Engagieren erwünscht
Roland Guntern fasst die geäusserten Anliegen auf drei wesentliche Punkte zusammen: Information und Koordination, Treffpunkt und Nachbarschaftshilfe. Aus den Rückmeldungen werde die Arbeitsgruppe nun in den nächsten zwei, drei Monaten ein Leitbild erarbeiten, mit ersten Massnahmenvorschlägen an den Gemeinderat. Das Resultat dürfte dann voraussichtlich im Sommer oder Herbst der Öffentlichkeit präsentiert werden.

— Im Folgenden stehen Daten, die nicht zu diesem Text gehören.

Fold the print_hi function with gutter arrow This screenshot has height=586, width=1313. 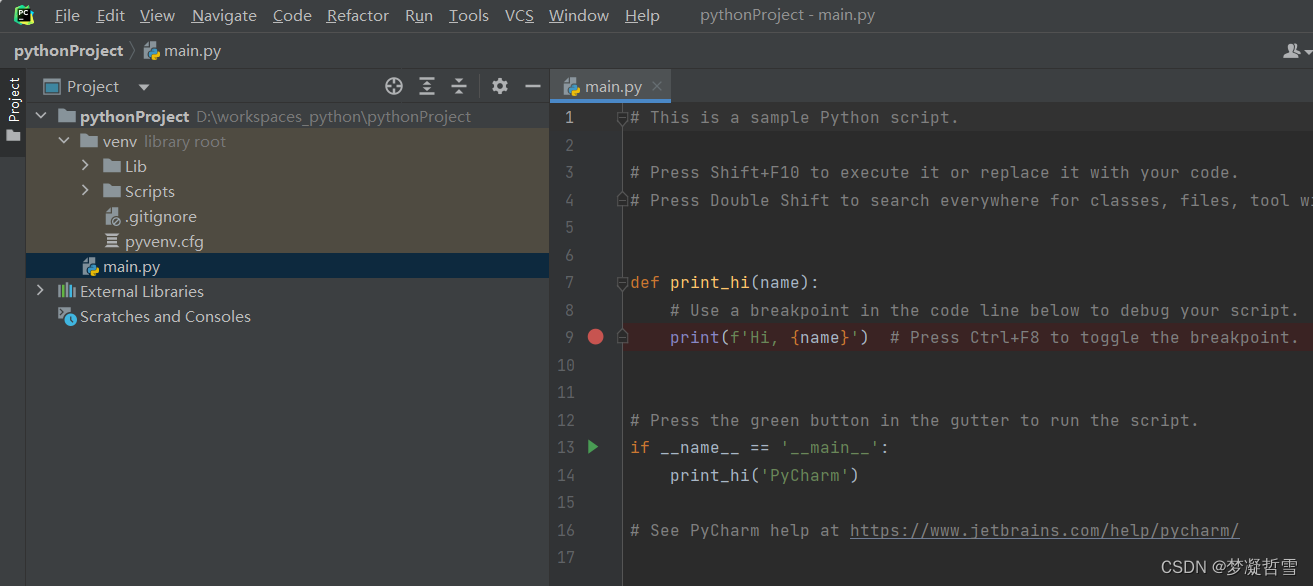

Damit aus dem Leitbild ein Mehrwert entstehen kann, ist persönliches Engagement gefragt. Diese Freiwilligenarbeit braucht Wertschätzung – in irgendeiner Form. Als Alternative zu Geld wird etwa über ein Punktesystem diskutiert, womit Angebot und Nachfrage ausgeglichen werden können. Aus den Diskussionen im Saal zeigt sich, dass viele grundsätzlich bereit sind, etwas beizutragen, als Begleitung auf Spaziergängen etwa, oder als Coach in einem Bereich, in dem sie sich fit fühlen.